Tapper: Well, sir, take your church's stance on abortion. That a mighty useful teaching.

Francis: How sir, Signore?

Tapper: Well, sir, between you, me and the lampost, sir, the people are awfully simple-minded. They need clear guidance to make the right decisions.

Francis: Si...

Tapper: And they do understand the righteousness of your church's  stance on the sanctity of human life. We just piggy back on that clear and righteous teaching to move them in the right direction.

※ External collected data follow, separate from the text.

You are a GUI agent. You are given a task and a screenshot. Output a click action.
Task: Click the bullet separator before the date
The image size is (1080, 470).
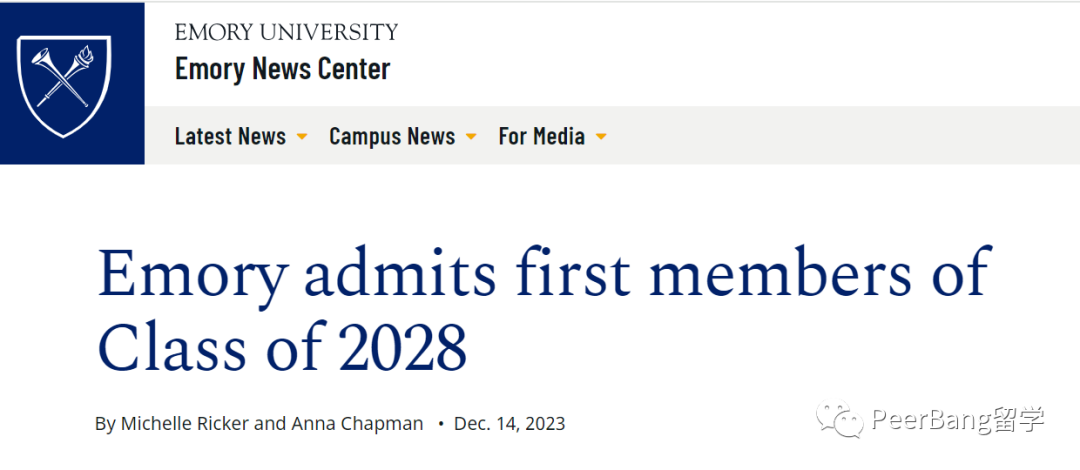[x=440, y=423]
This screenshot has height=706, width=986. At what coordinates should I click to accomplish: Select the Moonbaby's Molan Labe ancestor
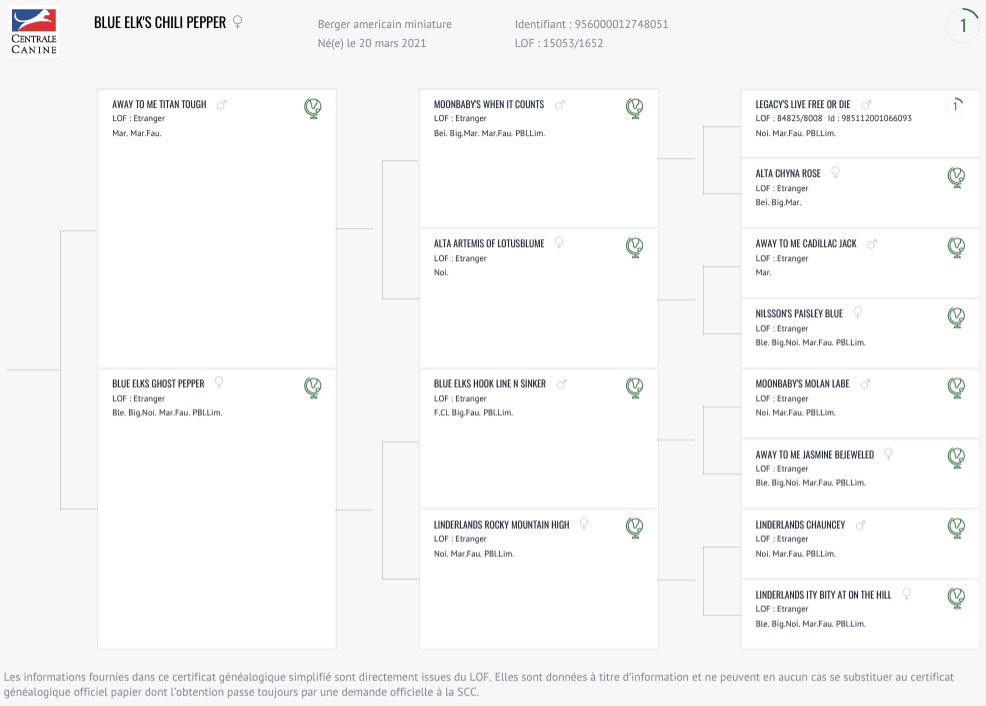[802, 383]
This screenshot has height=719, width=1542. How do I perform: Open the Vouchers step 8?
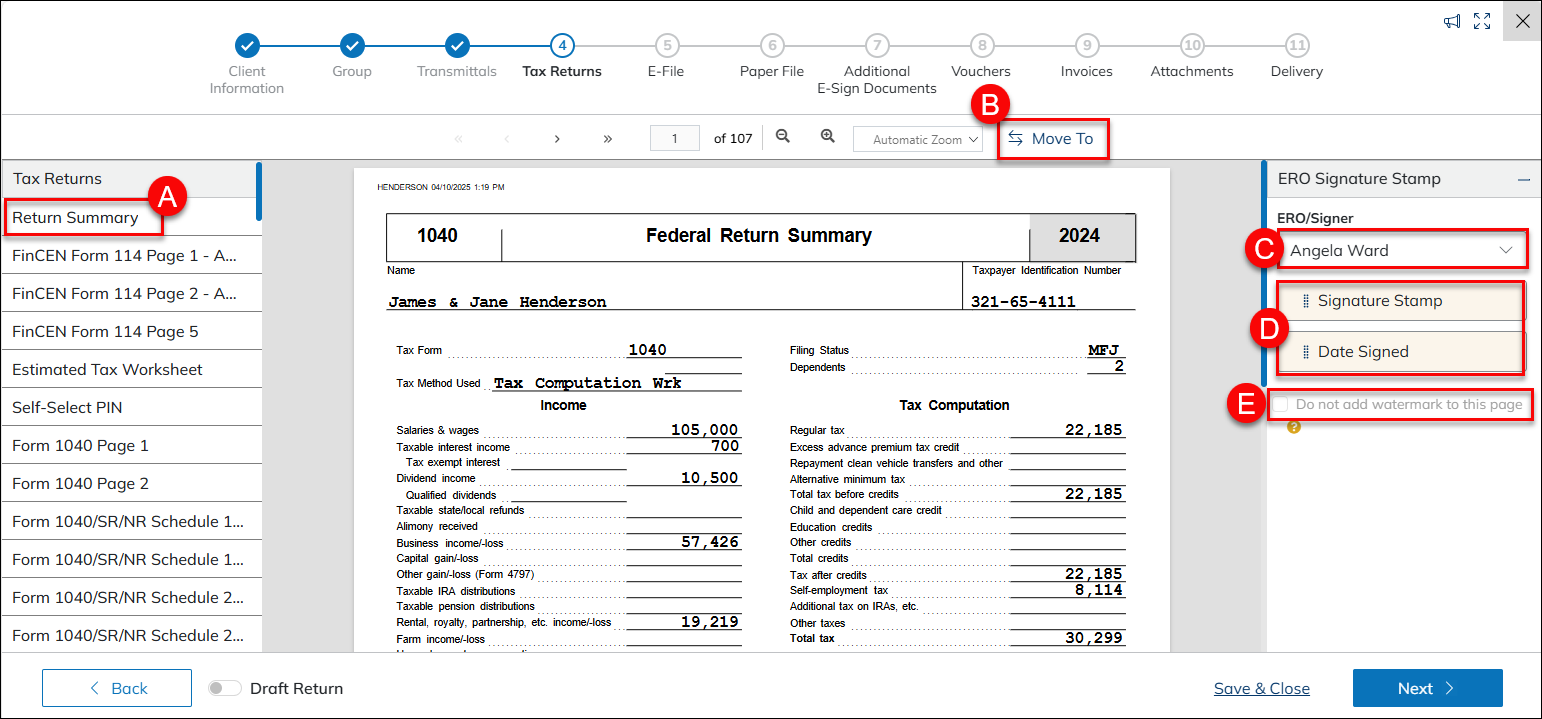[x=981, y=46]
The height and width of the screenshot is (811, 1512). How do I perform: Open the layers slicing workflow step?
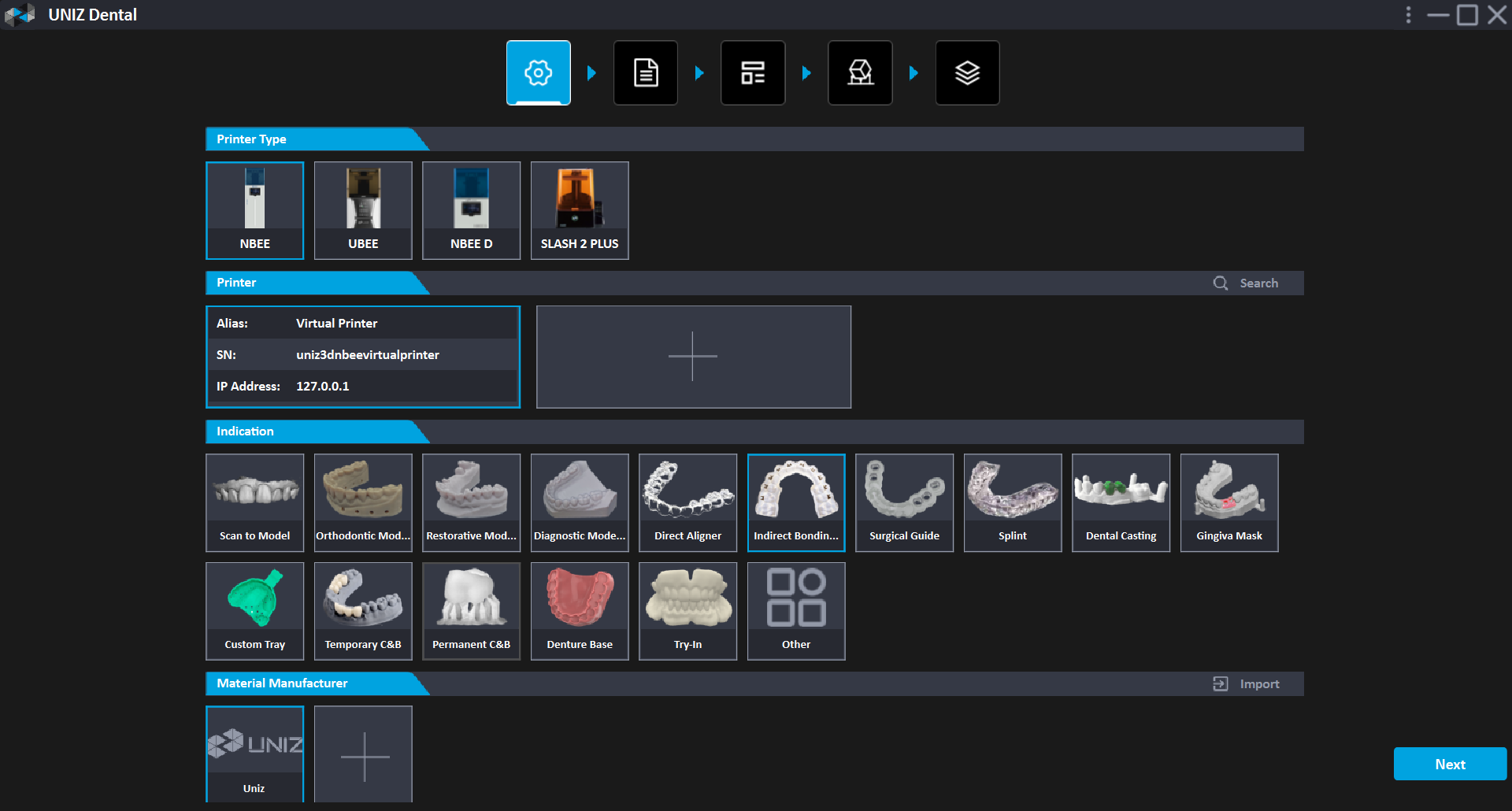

Francis: Ah, I see. You link the church's teaching about the sanctity of human life to the pursuit of your business goals, is that right?

Tapper: Just so, Holiness! And a finer marriage of morality and commerce has never been concocted this side of Heaven, if I may borrow a bit of your palaver. And it has made us, the stewards of God's riches, ourselves rich in the process. And that's the righteous reward for our labor, as I believe St. Paul said, somewhere or other

(Here the Pope paused to collect his thoughts.)

Francis:I see that I have much to teach and you have little time to learn! I shall keep you no longer. We shall agree to disagree for now, but I pray that you consider my words and find them as "useful" as you have found our other teachings.

With that, the pope rose from his chair. The camerlengo made a small motion and the audience stood.

Francis: As you depart today, please take a token of our affection. A jar of Trappist jam, created by monks on using sustainable farming methods and a solar-powered fan. I find it quite refreshing in our hot Roman summers!

Cassocked assistants offered trays of jam and fans to the businessmen, but there were few takers. And those thought mostly of the resale value of the papal gifts, and they took an armful.

---

In the passenger cabin of the private jet, winging back to America after the audience, Tapper and a small group of cronies nursed their neat scotches-on-ice as they lounged in leather seats.

One dared to speak. " You know, we can't let this kind of thing catch on, don't you? If we lose the moral high ground to this eco-nut, we'll never sway our people to our agenda. What's that old saying -- "Who will rid me of this meddlesone priest"?

Tapper swirled his drink, letting the ice cubes clatter against the sides of the glass. "We don't need to get medieval, here. We are modern men,. Americans. We have other ways to deal with men like Francis. Hell, I'll bet not one bishop in ten gives a damn one way or the other about polar bears or melting ice shelves or any of that other claptrap.

He took a careful sip of his whiskey. "We have other ways of dealing with a Francis."

And so over the next months, Tapper's plan took shape. Fox News ignored the encyclical, or discussed it with critics who paired the encyclical's message with the Church's handling of the priest abuse crisis. Their message, "If you can't trust the Church with your kids, you can't trust them with your planet." Rush Limbaugh regularly attacked Francis on his radio show. Ann Coulter's new book, Talking to Popes and Other Leftist Cranks, If You Must" hit the bookstores. Evangelists across American receive Koch-funded brochures spelling out how the papacy's attempt to save the planet and rein in industry was a part of the ancient Catholic conspiracy to take over the world. A few American bishops were enlisted to cast subtle doubt on Francis's orthodoxy, saying that Man's Fall meant that he must suffer. And wasn't drought and pollution merely God's means of bringing about that suffering? Catholic politicians complained that then Pope's pro-planet agenda meant was an abandonment of his pro-life. They argued that pro-life mean pro-human life, and that the planet would heal itself anyway, as it had always done and would always do.

And so was set the great battle for the hearts and minds of the American people. The winning side would not be known for many years.